The identified rule remained unchanged for a random 3–5 successive correct feedbacks until another rule was randomly generated. Appearance of the first negative feedback (NF) after successive correct feedbacks signaled a “shift” event for the study subject to abandon previously prepotent rule and search for a new rule, subsequent negative feedback (second NF), if applicable, would serve as a “generate” event to identify the correct rule. The first positive feedback (PF) in a series of correct feedbacks was regarded as an “update” event to register the newly confirmed cognitive set in memory, while subsequent positive feedback (second PF) served as a “maintain” event to keep the prevailing rule until a signal was received to shift to another rule.
Each scanning session consisted of 5 runs, and each run lasted for 8 minutes. Figure 1 shows a sample sequence from the modified WCST. During the performance of the WCST and concomitant imaging, the sequence of the “shift,” “generate,” “update,” and “maintain” events was kept constant throughout the course of the WCST, while the predefined time interval of the imaging sequence was entirely independent of the WCST event sequence.
Functional imaging was performed with a Siemens Symphony 1.5T MRI scanner. A blipped gradient-echo echo-planar imaging sequence was applied for functional imaging, using the following parameters: repetition time 3,000 msec, flip angle 90°, field of view 192 × 192 mm, and pixel matrix 64 × 64. Each run contained 156 whole-brain acquisitions in a plane parallel to the line between the anterior and posterior commissures on the sagittal scout images, using the following parameters: 32 oblique axial slices of 3 mm thickness, 0.3-mm gap between slices, with descending interleaved slice acquisition. T1-weighted anatomic reference images were acquired using a magnetization-prepared rapid gradient-echo sequence, as follows: pixel matrix 256 × 256, field of view 206 × 206 mm, 80 slices of 2 mm thickness, and in the coronal plane.
Image processing and statistical analysis of the BOLD signal.
Image processing and analyses were performed using the software Brain Voyager QX (version 2.1; Brain Innovations).

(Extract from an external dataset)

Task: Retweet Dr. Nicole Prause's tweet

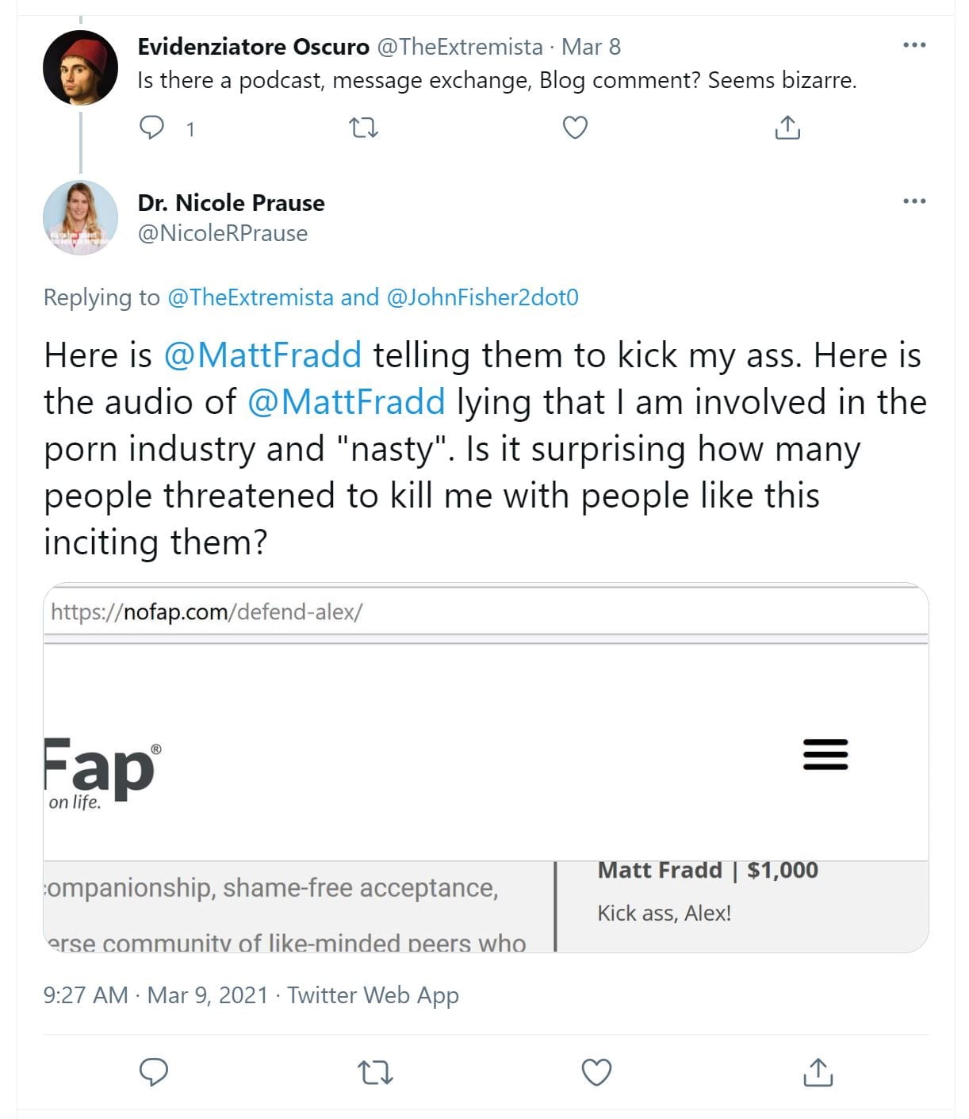Action: [375, 1072]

Preprocessing steps, including slice scan-time correction, motion correction, spatial smoothing (8-mm full-width half-maximum) and linear trend removal, were performed prior to statistical mapping of brain activation during the fMRI paradigm. Functional images were subsequently registered to the T1-weighted images, and the realigned images were transformed into Talairach space.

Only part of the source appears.